The US Centers for Disease Control and Prevention (CDC) issued an update to the United Republic of Tanzania Travel Alert page on September 27, 2019, regarding the ‘unexplained death of a person from probable Ebola virus disease in the city of Dar es Salaam.’
Dar es Salaam is a major commercial port located on Tanzania’s Indian Ocean coast, with a population exceeding 4.3 million residents.
The CDC and the World Health Organization (WHO) were made aware of this person on September 10, 2019, who reportedly traveled around Tanzania while ill, including the cities of Songea, Njombe, and Mbeya.
The CDC says ‘it is working closely with international public health partners, including the Tanzania Ministry of Health, to monitor the situation and will provide updates as needed.’
The ongoing risks from this event are unknown, but at this time and based on the available information (which is incomplete), no travel restrictions to Tanzania are indicated by the CDC.

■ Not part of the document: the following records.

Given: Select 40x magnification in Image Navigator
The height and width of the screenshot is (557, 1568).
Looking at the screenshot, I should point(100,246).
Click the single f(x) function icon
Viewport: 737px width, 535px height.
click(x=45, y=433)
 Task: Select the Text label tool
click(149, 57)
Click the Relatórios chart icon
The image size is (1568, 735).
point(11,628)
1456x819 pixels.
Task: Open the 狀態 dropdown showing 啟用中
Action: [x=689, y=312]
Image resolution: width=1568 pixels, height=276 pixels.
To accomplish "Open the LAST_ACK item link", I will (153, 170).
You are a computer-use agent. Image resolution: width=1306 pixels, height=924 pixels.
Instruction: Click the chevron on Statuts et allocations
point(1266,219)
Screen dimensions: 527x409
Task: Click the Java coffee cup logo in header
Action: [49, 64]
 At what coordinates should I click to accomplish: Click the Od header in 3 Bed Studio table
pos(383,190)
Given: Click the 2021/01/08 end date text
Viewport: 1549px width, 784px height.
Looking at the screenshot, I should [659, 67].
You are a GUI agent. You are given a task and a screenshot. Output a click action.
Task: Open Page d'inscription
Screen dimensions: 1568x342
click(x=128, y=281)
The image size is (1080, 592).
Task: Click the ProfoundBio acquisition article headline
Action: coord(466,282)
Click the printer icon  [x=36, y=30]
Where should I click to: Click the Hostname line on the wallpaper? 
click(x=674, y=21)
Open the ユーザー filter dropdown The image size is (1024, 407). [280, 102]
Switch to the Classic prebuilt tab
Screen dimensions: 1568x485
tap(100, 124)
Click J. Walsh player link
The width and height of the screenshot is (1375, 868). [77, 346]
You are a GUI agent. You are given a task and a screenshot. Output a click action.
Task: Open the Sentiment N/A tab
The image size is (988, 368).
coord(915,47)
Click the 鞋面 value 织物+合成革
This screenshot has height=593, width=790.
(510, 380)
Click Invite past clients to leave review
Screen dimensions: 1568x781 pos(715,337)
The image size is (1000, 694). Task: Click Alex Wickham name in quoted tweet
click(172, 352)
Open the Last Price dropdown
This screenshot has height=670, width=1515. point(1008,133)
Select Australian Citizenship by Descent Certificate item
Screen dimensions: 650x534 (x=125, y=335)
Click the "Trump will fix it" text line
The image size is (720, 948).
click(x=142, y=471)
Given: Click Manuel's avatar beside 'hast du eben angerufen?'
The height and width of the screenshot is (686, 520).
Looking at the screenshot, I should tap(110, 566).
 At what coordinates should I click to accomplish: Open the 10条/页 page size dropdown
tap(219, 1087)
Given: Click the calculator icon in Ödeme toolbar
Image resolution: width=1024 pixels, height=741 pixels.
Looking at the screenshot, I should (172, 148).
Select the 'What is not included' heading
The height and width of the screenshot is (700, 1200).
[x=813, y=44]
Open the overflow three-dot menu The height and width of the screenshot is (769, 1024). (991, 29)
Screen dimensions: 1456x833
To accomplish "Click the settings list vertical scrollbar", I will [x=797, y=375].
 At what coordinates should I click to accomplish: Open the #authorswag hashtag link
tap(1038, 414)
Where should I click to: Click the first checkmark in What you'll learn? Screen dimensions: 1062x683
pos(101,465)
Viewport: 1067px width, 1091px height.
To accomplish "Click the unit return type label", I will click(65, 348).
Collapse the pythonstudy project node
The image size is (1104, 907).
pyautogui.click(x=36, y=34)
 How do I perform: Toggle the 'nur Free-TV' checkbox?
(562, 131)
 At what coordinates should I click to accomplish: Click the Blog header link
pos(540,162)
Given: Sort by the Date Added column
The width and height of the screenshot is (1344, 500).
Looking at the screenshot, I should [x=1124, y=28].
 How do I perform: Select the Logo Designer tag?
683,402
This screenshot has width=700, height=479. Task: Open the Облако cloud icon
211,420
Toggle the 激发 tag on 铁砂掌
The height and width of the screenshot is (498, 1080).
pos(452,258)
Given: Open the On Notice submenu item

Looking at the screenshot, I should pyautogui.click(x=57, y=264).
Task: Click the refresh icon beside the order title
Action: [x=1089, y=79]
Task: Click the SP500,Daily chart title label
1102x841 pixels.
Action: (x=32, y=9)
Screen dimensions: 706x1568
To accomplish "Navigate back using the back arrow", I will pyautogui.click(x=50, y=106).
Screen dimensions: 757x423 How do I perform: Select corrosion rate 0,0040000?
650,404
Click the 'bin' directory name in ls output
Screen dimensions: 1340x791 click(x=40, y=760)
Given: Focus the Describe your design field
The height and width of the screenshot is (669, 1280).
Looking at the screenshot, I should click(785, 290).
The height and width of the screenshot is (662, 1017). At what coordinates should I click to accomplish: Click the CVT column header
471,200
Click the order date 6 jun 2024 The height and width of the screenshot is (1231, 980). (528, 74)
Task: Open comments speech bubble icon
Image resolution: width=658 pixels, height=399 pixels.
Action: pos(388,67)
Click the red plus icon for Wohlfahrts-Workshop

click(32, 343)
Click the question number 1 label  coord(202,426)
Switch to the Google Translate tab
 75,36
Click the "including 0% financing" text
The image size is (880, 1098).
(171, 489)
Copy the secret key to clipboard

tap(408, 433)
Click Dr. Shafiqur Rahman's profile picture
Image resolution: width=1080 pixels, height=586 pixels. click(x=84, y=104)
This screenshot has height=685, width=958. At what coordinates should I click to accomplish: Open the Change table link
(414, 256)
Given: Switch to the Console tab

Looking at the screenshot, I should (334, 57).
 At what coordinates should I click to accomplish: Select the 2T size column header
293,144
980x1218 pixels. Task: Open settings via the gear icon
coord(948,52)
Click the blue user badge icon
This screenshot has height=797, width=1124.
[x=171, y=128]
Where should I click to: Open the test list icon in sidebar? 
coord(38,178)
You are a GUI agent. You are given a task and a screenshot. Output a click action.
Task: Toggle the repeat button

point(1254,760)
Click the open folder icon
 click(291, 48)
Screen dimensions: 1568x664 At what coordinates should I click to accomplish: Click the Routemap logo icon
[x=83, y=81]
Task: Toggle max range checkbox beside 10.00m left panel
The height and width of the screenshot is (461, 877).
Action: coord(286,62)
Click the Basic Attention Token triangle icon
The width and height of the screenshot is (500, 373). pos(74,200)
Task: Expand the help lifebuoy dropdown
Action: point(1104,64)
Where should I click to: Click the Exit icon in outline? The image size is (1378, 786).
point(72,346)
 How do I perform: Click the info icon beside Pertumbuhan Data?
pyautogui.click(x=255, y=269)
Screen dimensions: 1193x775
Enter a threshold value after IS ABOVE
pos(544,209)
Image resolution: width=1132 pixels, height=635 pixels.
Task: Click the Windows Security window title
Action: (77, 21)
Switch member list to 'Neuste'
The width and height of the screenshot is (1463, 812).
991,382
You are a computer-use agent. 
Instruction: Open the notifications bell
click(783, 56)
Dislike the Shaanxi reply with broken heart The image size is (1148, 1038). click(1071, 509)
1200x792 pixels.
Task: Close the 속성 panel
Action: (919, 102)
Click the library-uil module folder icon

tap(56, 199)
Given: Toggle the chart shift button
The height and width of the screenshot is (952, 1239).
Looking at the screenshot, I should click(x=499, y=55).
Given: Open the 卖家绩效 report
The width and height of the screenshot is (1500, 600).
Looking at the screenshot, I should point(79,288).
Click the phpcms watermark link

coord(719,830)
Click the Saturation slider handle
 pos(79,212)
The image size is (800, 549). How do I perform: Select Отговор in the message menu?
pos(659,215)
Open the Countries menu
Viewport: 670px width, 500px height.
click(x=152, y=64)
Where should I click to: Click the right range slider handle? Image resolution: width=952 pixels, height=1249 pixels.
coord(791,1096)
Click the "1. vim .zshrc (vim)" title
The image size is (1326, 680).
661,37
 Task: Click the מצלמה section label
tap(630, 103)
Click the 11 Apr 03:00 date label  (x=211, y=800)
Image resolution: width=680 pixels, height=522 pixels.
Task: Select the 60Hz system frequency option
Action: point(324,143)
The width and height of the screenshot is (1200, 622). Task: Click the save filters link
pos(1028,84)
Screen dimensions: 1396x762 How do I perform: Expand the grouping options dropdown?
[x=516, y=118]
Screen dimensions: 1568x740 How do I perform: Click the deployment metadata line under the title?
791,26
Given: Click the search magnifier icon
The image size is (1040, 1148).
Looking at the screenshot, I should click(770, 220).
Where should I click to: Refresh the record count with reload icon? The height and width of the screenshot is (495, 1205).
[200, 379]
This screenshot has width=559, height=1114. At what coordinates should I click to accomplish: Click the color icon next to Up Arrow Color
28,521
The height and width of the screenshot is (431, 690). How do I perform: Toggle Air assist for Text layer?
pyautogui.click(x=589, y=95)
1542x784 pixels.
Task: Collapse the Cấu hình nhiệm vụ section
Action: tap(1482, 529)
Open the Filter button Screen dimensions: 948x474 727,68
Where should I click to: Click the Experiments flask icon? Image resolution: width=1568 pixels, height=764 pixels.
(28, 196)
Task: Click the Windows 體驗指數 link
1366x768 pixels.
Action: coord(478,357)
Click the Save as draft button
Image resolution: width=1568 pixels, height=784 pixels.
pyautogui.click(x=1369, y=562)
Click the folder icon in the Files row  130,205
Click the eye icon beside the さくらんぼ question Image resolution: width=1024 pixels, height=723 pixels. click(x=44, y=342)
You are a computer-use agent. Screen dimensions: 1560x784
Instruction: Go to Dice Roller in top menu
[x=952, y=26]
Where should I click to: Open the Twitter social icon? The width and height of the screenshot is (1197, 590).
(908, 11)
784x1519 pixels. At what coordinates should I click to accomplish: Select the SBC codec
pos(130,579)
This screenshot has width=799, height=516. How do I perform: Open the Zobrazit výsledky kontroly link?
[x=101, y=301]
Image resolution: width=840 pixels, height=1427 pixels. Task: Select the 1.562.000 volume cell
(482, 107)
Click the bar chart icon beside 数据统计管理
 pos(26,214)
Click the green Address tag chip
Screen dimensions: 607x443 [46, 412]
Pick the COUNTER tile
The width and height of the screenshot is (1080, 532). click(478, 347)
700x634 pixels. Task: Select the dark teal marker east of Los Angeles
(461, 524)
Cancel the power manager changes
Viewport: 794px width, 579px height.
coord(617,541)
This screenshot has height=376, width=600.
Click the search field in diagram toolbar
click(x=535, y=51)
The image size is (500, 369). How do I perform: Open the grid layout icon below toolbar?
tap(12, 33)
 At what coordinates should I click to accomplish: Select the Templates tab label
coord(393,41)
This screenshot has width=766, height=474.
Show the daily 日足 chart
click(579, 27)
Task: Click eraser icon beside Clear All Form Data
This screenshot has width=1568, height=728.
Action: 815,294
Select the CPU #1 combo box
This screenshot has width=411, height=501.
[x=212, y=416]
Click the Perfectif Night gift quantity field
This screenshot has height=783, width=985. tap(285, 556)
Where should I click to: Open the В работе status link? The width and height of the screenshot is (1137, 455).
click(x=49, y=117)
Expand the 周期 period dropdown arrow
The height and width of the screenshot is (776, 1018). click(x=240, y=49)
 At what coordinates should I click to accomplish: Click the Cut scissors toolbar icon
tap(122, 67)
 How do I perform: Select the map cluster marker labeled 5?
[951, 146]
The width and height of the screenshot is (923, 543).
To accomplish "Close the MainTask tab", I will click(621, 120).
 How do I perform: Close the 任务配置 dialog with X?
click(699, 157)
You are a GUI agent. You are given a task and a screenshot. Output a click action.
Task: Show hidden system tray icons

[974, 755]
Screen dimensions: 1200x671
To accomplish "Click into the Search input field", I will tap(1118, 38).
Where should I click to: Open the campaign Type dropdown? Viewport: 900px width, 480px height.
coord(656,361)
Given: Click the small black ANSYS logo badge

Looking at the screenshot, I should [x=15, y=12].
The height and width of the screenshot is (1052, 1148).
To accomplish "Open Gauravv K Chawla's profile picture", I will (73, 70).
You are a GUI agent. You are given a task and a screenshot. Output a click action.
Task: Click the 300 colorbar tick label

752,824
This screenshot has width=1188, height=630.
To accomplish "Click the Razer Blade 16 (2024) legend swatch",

This CDC update is important news since over 1 million people visit Tanzania annually, and the tourism sector generates about 12 percent (1m jobs) of the country’s total employment.
But, the US Department of State and the UK Foreign Travel Office (FOC) issued enhanced Travel Advisories on September 27, 2019.
These new advisories say ‘visitors to Tanzania should be aware that in August 2018, an outbreak of Ebola Zaire Virus disease was confirmed in the Democratic Republic of Congo (DRC).’
Ebola Zaire is a rare and deadly disease in people and nonhuman primates. People can get Ebola through direct contact with an infected animal or a sick or dead person infected with the virus.
To date, it has claimed more than 2,126 lives in DRC, with additional fatalities continuing to be reported.
Moreover, the UK’s FOC says ‘passengers traveling from the DRC may be subject to health screening at ports of entry in Tanzania.’
The US State Department says ‘travelers should remain aware of the situation and avoid direct contact with people who are ill, when possible. They should also monitor themselves for symptoms of Ebola (fever, severe headache, muscle pain, weakness, fatigue, diarrhea, vomiting, abdominal pain, unexplained bruising or bleeding) both during and for 3 weeks after travel.’
Tanzania also has a risk of diseases transmitted by mosquitoes, such as dengue and malaria.
To prevent these diseases, take steps to avoid bug bites, and be sure to take medicine to prevent malaria if you will be in areas with malaria.
Seek medical care if you feel ill during travel or after returning to the United States. Tell the doctor about your recent travel and your symptoms before you go to the office, medical clinic, or emergency room.
And, at least 1 month before you travel, visit a travel medicine specialist to get recommended medicines, vaccines, and guidance to help you stay healthy and safe, including advice on food and water precautions to prevent travelers’ diarrhea.
There are no approved vaccines or treatments for the Ebola Zaire disease today.
But, experimental research on Ebola vaccine candidates continues in the DRC and Uganda.
Merck’s V920 (rVSVΔG-ZEBOV-GP), a recombinant, replication-competent Ebola vaccine, and Jannsen’s Ad26.ZEBOV/MVA-BN, a heterologous prime-boost Ebola vaccine regimen, are currently being tested on local populations in Africa.
And, the US Biomedical Advanced Research and Development Authority said it will provide funding and expertise to Ridgeback Biotherapeutics to manufacture the Ebola therapeutic, mAb114.